=== PROBLEMS ===
(1) Answer these questions from the text on Voronoi diagrams:
(a) Since what year has the Voronoi diagram been widely studied?
(b) Which method does the note use for the computational solution?
(c) Which reference number is given for using the Voronoi diagram to predict travel time?
(2) In the text on Voronoi diagrams, list every application named in the paragraph starting "Many applications of Voronoi diagram", each with its reference number.
(3) Write the next part of the text on Voronoi diagrams, picking up after its last sentence.

=== SOURCE TEXT ===
REGISTRO DOI: 10.5281/zenodo.11085989
Emerson Charles do Nascimento Marreiros1
Esrom José Galvão do Nascimento2
Resumo
O problema de planejamento de caminhos tem sido estudado há muito tempo. Nesta nota, determinamos analiticamente e computacionalmente a estrutura para a fronteira do Diagrama de Voronoi em um determinado caso não linear (formato de obstáculo): um obstáculo circular e dois pontos geradores. Avaliamos e mostramos as equações que determinam a fronteira e o pseudocódigo para a solução computacional. Como solução analítica, encontramos as equações cujo zero é o ponto da fronteira. Como Solução computacional, usamos o método Newton-Raphson. Além disso, traçamos a fronteira em alguns casos diferentes, alterando os seguintes parâmetros: centro do círculo e a localização dos pontos geradores.
Palavras-chaves: Diagrama de Voronoi, Obstáculo Circular, Planejamento de Caminho.
1. Introduction
The Voronoi diagram is widely studied since 1854, [1]. In the two dimensional case it can be intuitively defined as: given a finite set of points in R2, that can be called generating points, the Voronoi diagram of these points is a collection of regions, each one related to a generating point. All points that lie inside one region are closer to its generating point than to any other generating point. Also, the points that belong to the boundaries between two regions have the same distance from their generating points.
Many applications of Voronoi diagram can be found in the literature. In [2] the authors present the allocation problem in a heterogeneous space Voronoi diagram and this work also offers a good survey on allocation problems using Voronoi diagrams. An application in deep learning models in biomedicine can be found at [3]. In [4] Voronoi diagram is used to predict travel time. Another application that appears in [5] uses Voronoi diagram for internet of things. Also an application towards cost-effective 3D printing can be seen in [6].

=== DATASET ROWS ===

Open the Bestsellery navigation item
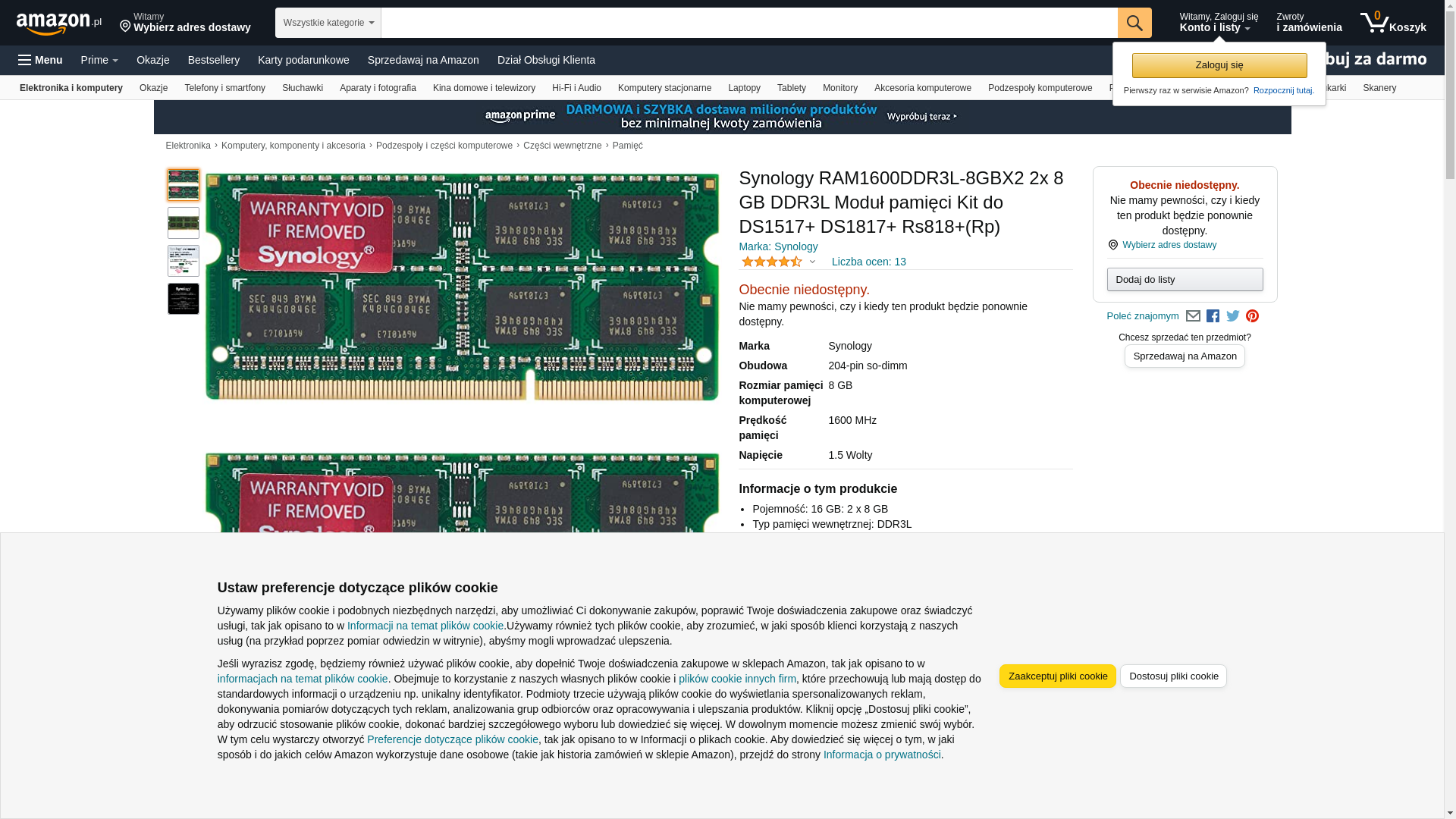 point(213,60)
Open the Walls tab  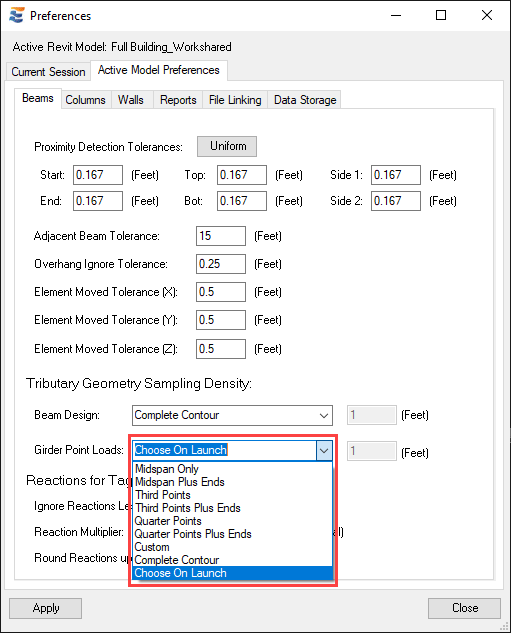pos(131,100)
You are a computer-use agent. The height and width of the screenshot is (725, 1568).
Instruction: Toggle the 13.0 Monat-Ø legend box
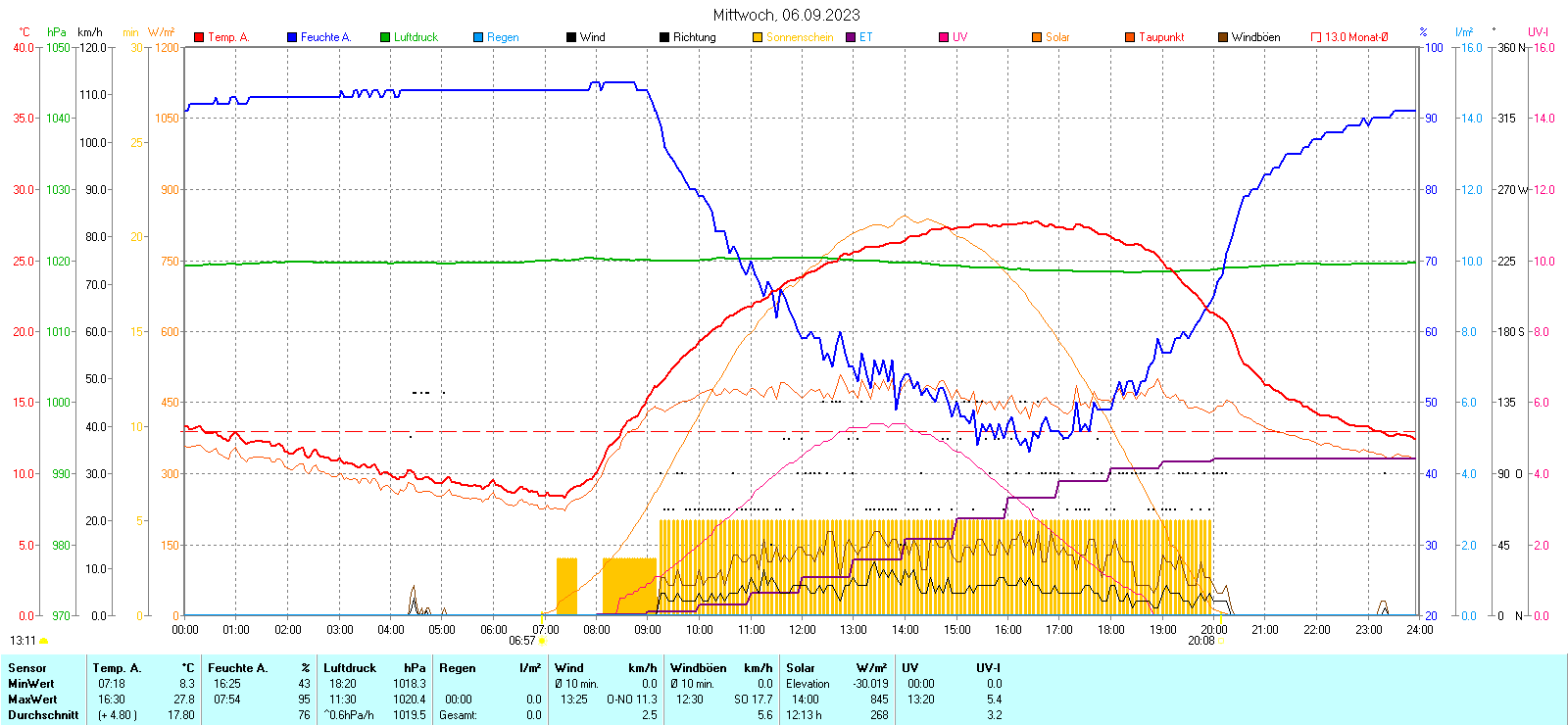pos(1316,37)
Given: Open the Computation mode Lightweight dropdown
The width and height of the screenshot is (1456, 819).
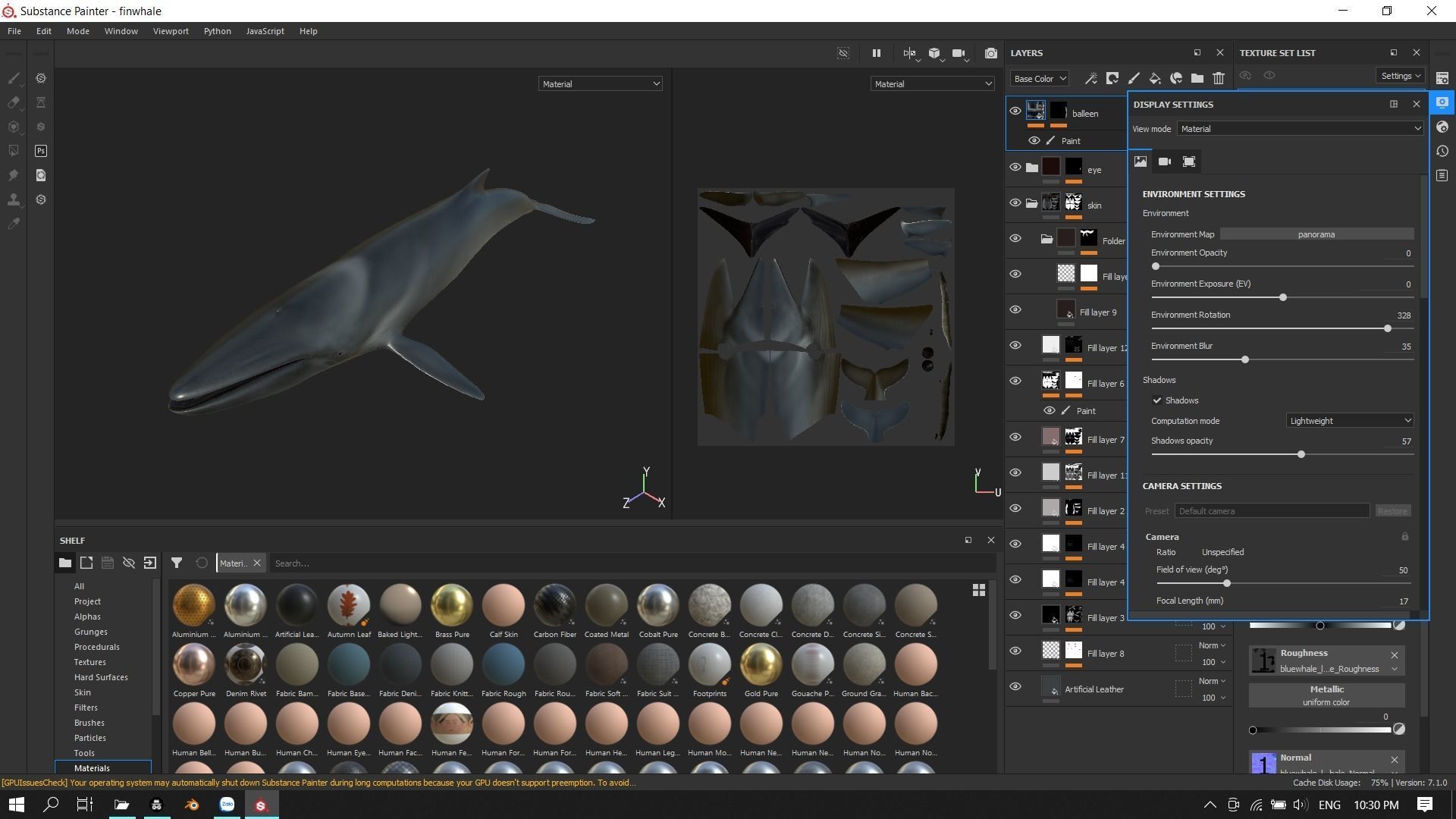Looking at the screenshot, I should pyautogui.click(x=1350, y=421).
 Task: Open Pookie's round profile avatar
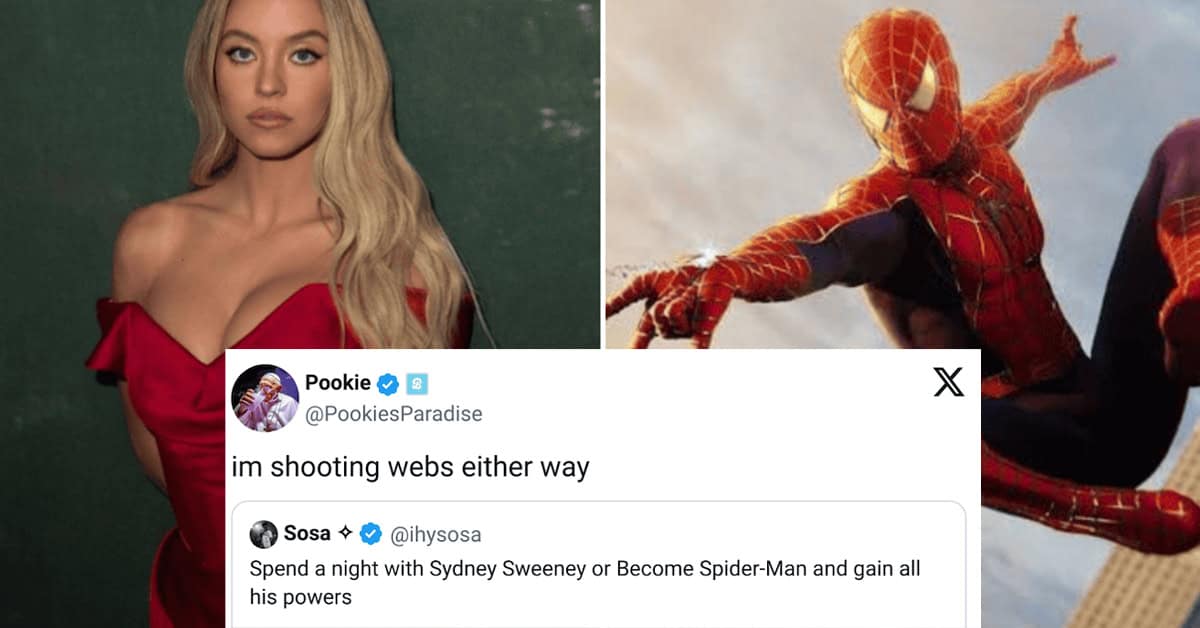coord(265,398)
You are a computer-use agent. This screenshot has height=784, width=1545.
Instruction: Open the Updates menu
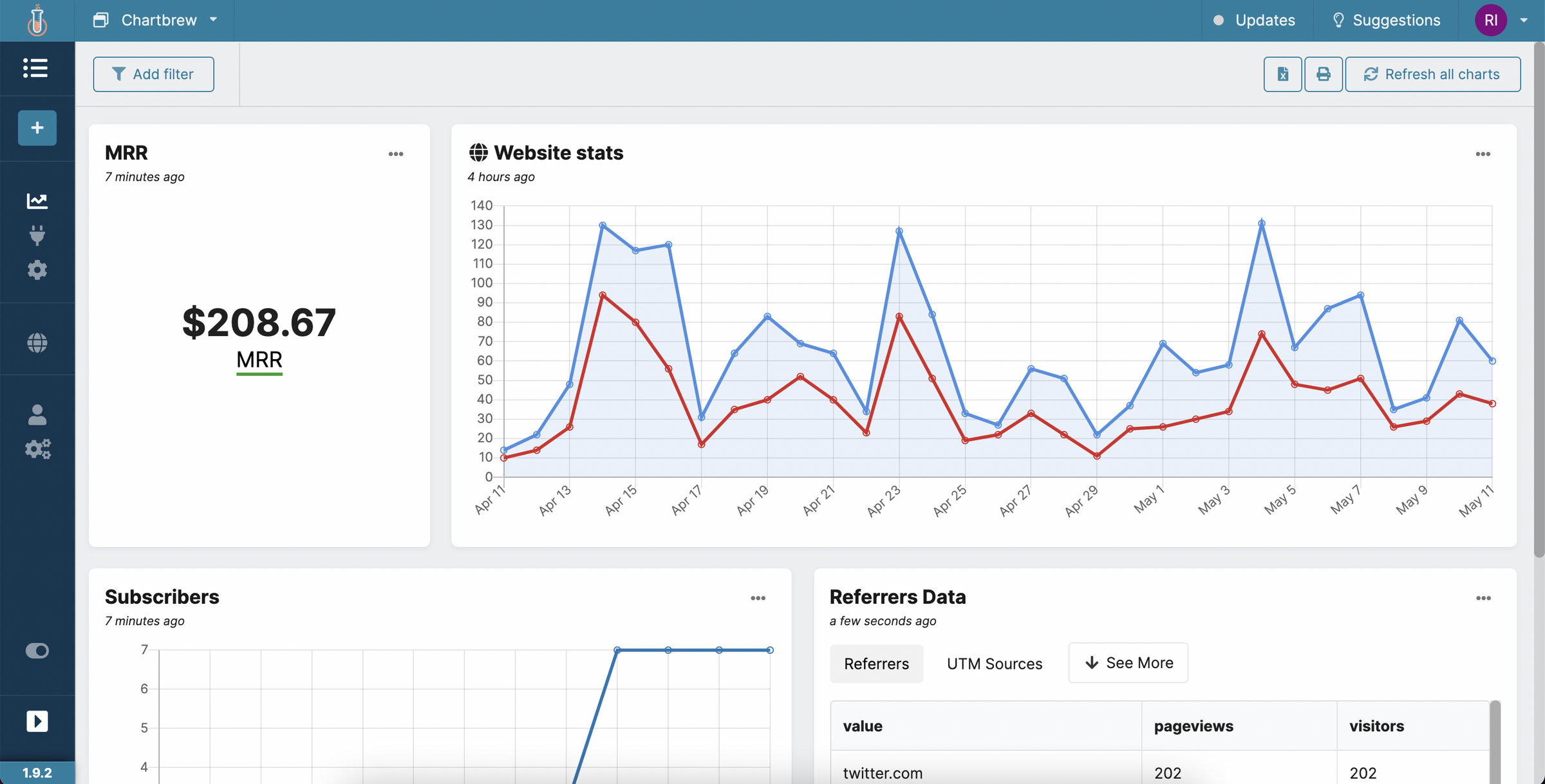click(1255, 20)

=== SOLVED TASKS ===
(1)
(a) 1854
(b) The Newton-Raphson method
(c) [4]

(2)
- The allocation problem in a heterogeneous space Voronoi diagram: [2]
- Deep learning models in biomedicine: [3]
- Predicting travel time: [4]
- Internet of things: [5]
- Cost-effective 3D printing: [6]

(3)
Another field of application which is very important and actual is related to path planning as can be seen in [7], [8], [9], [10], [11]. In the literature it is not uncommon to find results about Voronoi diagram with poligonal obstacles or without obstacles. All the cited articles deal with the obstacles using approximations, which can be its convex hull, for example. Approximations of the obstacles are commonly used however, according to [12], a good approximation of an obstacle can be computationally expensive.
In this work a motivational example is described in order to show an application for this work. Figure 1 displays the situation with a circular obstacle to which the proposed algorithm of this work has been constructed. In war times, the mankind develops many tools and solutions for problems that have not yes been produced. Our motivational problem correspond to one application for the Voronoi diagram frontier in a war situation. We can think about one application for our result as been the best choice for a humanitarian corridor, which means to choose a corridor where refugees can go out from a city with the most safe way into a war. Such corridor is represented by the Voronoi diagram frontier. The generating points represent the location of the closest enemies from the humanitarian corridor. In this situation, the goal for the refugees can be considered to take on the minimum possible risk which means to walk over the Voronoi diagram frontier. Such way leaves the refugees over points with the same distance for the generating points. Initially, the refugee must run to the Voronoi diagram frontier. Due to the existence of the obstacle, the Voronoi diagram frontier of this work has nonlinear components (see Section 3.1).
In this note we present the algorithm that builds the frontier of Voronoi diagram with two generating points and a circular obstacle. It is important to explicit the frontier between two generating points with a circular obstacle between them because it gives the benefit to know where to move aiming at staying at the same distance of both, which configures a path planning problem. The definition of a Voronoi diagram edge, can be found in [13]. The set of all edges of Voronoi diagram correspond to the its frontier in this note.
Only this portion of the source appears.